Behavioral Maintenance Treatment for Smoking Cessation

Smoking Clinical Trial

Official title:
Behavioral Maintenance Treatment for Smoking Cessation

Clinical Trial Details — Status: Completed

Administrative data
NCT number NCT01615770
Other study ID # SU-09282010-6951
Secondary ID R01DA017441
Status Completed
Phase N/A
First received October 7, 2010
Last updated March 1, 2016
Start date February 2004
Est. completion date June 2009

Study information
Verified date March 2016
Source Stanford University
Contact n/a
Is FDA regulated No
Health authority United States: Federal GovernmentUnited States: Institutional Review Board
Study type Interventional

Clinical Trial Summary

Our primary goal is to examine the effectiveness of a multi-factor maintenance treatment strategy in promoting longer-term smoking abstinence. The investigators will also conduct secondary analyses of mediators and moderators of treatment response.

Description:

400 adult smokers will be randomized. Our primary goal is to examine the effectiveness of a multi-factor maintenance treatment strategy in promoting longer-term smoking abstinence. All smokers will receive the same "Acute Phase Treatment" that combines nicotine patch, bupropion and intensive self-regulatory skills training. Nicotine patches will be provided for 8 weeks and bupropion and skills training will be provided for of 9 weeks. Participants will then enter a "Maintenance Treatment Phase" during which half (n=200) will receive three individualized relapse prevention training sessions spread over a 12 week period. They will also receive 12 weeks of self-administered RPT administered via written treatment modules. Finally, telephone counseling will be provided in conjunction with an Interactive Voice Response system (IVR) that will allow early detection of smoking "slips" and rapid response by treatment staff. The other half (n=200) will be assigned to a control condition that consists of three counselor-led sessions of "supportive therapy" spread over a 12 week period.

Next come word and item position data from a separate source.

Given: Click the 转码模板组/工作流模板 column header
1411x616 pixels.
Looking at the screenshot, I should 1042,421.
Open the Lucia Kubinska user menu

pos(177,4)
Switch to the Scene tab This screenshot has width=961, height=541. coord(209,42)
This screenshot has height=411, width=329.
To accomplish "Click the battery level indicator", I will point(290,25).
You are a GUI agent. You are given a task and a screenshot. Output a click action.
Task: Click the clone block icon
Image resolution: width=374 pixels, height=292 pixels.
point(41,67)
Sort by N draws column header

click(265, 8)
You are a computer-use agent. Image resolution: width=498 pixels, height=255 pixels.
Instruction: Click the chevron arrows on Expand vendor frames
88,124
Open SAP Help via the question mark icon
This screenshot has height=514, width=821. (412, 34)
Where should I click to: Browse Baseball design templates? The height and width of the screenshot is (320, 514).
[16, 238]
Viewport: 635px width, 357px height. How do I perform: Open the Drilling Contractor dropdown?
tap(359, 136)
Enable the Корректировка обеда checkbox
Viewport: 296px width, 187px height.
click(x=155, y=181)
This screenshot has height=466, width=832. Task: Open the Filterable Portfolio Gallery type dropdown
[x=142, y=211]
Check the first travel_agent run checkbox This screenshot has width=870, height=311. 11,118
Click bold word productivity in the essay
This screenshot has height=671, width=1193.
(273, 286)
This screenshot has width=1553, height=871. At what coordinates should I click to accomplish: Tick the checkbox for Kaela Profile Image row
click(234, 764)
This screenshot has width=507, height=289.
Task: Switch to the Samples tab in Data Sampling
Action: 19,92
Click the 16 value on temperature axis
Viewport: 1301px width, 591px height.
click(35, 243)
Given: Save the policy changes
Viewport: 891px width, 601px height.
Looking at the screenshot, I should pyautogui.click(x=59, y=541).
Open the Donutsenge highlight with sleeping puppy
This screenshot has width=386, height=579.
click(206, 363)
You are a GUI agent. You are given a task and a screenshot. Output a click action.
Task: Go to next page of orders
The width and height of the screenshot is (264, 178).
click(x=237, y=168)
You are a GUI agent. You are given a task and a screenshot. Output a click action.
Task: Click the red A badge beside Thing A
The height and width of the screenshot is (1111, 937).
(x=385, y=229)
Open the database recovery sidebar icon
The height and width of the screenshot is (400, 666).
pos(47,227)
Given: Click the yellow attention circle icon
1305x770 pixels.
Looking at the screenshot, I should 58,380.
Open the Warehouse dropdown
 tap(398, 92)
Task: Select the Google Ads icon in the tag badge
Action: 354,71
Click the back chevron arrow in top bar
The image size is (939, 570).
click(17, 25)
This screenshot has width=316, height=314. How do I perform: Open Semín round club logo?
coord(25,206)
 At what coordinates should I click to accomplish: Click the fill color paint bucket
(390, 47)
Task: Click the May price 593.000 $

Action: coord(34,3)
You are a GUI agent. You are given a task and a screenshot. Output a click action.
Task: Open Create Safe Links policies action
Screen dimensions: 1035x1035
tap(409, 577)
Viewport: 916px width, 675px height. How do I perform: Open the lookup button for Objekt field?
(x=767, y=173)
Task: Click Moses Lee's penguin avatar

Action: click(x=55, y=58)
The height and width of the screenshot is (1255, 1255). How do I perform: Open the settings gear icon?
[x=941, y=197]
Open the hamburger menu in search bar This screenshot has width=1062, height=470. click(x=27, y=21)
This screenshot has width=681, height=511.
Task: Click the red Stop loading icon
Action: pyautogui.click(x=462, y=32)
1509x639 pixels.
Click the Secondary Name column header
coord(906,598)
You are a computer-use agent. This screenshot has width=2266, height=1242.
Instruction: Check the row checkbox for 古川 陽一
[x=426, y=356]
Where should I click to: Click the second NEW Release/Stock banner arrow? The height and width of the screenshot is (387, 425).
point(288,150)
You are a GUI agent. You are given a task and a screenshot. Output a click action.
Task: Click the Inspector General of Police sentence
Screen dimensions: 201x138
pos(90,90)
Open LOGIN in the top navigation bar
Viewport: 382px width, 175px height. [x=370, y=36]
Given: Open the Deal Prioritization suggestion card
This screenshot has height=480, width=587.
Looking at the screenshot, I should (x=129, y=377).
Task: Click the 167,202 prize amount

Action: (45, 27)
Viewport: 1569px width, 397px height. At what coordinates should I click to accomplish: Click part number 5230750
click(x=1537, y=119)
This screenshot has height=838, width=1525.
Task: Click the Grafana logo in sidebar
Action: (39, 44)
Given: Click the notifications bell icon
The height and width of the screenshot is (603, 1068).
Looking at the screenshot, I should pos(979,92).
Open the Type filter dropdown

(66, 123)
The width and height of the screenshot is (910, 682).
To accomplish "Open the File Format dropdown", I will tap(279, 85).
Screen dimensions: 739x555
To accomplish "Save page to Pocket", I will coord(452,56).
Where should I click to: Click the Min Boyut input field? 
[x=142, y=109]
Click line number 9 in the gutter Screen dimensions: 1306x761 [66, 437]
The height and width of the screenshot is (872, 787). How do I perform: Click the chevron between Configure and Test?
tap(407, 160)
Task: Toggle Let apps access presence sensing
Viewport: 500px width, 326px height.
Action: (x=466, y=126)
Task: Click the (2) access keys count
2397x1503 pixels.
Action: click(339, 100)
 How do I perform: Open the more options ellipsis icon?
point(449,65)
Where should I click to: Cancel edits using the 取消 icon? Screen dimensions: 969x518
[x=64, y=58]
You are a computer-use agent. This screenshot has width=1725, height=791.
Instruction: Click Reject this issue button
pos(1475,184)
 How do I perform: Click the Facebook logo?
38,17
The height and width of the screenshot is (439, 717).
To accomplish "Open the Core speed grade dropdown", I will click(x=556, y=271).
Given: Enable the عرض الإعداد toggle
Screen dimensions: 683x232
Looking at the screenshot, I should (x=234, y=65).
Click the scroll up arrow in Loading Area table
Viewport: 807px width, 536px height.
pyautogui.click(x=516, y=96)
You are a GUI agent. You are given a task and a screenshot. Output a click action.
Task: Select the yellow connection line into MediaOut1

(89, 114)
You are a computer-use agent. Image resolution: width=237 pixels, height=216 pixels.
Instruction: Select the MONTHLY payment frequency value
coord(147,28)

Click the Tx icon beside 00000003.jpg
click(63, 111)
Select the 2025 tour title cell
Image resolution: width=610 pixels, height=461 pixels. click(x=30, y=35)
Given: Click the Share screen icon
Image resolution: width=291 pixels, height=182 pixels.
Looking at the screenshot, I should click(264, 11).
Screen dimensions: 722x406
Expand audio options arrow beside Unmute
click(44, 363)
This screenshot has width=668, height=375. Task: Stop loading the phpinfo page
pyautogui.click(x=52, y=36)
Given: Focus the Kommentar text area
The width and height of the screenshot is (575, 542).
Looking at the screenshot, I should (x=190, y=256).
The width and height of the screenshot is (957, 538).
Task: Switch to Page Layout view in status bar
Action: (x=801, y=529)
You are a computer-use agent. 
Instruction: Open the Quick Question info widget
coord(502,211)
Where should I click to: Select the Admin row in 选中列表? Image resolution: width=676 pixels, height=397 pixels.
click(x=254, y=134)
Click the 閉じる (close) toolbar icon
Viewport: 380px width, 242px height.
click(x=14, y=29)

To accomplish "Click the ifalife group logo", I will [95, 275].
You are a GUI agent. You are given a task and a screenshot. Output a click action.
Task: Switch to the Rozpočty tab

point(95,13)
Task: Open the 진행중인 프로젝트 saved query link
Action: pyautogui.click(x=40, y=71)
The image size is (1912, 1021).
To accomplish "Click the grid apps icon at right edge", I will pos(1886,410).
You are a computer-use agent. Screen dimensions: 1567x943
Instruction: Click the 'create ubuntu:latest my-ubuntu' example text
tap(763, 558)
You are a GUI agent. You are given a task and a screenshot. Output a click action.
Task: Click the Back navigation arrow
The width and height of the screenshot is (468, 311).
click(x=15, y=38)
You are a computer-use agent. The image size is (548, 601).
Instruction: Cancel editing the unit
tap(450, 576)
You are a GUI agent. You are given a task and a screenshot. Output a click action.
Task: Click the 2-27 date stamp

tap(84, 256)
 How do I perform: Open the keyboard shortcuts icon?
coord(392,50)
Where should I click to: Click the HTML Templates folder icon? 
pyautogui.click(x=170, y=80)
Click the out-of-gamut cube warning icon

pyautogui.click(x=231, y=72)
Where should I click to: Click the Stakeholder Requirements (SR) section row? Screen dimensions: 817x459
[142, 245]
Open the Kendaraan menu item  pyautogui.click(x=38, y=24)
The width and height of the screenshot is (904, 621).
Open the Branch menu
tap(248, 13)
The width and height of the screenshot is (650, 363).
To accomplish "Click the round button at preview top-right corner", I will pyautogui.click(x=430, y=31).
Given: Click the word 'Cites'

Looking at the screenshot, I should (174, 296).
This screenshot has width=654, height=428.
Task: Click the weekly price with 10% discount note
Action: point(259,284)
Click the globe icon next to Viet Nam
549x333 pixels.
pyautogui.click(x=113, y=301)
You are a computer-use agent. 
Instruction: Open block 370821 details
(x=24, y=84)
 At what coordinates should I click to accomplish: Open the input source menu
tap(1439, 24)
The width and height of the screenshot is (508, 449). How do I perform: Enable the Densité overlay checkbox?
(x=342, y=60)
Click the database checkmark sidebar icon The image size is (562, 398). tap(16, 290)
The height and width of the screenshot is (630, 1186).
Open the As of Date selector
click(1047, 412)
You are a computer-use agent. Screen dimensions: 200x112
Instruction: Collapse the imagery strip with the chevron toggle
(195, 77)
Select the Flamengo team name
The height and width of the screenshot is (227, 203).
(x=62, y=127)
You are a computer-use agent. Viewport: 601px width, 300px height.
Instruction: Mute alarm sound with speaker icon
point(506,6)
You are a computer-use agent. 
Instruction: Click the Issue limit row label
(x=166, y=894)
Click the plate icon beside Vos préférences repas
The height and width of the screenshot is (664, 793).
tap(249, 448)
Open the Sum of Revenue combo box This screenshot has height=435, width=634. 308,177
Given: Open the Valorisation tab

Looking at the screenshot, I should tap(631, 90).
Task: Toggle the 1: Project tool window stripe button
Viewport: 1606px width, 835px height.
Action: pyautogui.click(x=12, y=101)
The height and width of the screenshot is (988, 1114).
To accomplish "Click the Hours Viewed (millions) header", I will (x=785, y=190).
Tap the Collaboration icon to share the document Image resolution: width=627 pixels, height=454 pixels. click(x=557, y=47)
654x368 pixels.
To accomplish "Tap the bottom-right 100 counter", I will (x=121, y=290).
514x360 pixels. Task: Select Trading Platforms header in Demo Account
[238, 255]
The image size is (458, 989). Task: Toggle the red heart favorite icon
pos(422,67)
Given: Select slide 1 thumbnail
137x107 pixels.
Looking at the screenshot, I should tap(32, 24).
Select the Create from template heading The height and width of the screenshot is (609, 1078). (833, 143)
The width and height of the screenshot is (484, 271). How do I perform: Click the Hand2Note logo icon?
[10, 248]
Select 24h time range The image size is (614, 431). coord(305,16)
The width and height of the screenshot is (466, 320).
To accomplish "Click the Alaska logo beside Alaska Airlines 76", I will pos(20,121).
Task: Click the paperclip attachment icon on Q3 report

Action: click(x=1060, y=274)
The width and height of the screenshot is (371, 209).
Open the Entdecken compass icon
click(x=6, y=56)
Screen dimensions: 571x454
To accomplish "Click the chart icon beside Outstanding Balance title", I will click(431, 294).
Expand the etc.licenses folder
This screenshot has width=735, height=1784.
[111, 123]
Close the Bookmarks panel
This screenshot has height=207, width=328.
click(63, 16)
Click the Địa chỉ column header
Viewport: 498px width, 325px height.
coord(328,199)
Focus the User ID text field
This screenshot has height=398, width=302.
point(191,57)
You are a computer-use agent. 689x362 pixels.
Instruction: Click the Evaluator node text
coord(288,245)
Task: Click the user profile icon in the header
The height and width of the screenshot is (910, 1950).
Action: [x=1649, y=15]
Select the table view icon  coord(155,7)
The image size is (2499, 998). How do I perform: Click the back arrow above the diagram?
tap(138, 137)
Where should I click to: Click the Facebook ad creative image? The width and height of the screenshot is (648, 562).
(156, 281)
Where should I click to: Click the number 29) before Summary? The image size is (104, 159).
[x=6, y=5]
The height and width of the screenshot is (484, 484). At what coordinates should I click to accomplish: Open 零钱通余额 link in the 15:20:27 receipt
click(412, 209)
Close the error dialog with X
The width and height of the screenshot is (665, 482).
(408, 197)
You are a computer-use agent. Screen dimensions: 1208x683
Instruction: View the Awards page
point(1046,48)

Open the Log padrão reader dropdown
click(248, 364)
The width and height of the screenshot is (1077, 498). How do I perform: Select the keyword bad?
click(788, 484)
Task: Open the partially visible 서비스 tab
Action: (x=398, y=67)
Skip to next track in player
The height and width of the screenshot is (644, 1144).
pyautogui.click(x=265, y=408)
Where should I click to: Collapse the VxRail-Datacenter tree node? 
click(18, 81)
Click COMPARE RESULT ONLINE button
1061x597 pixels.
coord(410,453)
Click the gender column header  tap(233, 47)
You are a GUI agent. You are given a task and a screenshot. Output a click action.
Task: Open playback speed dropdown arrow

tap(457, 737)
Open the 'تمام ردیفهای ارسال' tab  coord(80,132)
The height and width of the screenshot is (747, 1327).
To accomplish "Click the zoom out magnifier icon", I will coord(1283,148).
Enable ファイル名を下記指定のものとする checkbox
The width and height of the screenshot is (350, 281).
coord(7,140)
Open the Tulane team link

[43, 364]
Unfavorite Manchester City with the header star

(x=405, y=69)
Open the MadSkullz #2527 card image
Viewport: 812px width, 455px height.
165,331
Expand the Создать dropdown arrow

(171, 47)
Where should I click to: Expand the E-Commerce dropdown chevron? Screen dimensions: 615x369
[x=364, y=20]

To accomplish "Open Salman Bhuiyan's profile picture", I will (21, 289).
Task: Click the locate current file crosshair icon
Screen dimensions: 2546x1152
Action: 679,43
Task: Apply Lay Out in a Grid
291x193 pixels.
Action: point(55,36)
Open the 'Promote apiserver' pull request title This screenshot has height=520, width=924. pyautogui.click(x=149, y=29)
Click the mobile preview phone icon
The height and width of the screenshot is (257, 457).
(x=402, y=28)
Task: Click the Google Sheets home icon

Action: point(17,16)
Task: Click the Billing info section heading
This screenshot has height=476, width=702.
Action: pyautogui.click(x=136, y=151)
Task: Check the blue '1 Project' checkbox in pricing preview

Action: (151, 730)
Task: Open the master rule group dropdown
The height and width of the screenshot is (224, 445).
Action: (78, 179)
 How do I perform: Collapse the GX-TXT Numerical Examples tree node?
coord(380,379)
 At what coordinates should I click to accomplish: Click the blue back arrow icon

Recruitment information / eligibility
Status Completed
Enrollment 304
Est. completion date June 2009
Est. primary completion date March 2006
Accepts healthy volunteers Accepts Healthy Volunteers
Gender Both
Age group 18 Years to 65 Years
Eligibility Inclusion Criteria:

- Healthy adult cigarette smokers smoking at least 10 cigarettes per day

Exclusion Criteria:

- Currently pregnant

- Currently breastfeeding

- Currently diagnosed with a seizure disorder, major depression, liver disease, kidney disease, congestive heart failure

- History of a seizure, seizure disorder, significant head trauma or central nervous system tumor

- Family history of seizures

- Currently using intravenous drugs

- Currently using any drugs (marijuana, alcohol, cocaine, opiates, stimulants, etc.) on a daily basis

- Currently using any over-the-counter stimulants and anorectics (diet pills)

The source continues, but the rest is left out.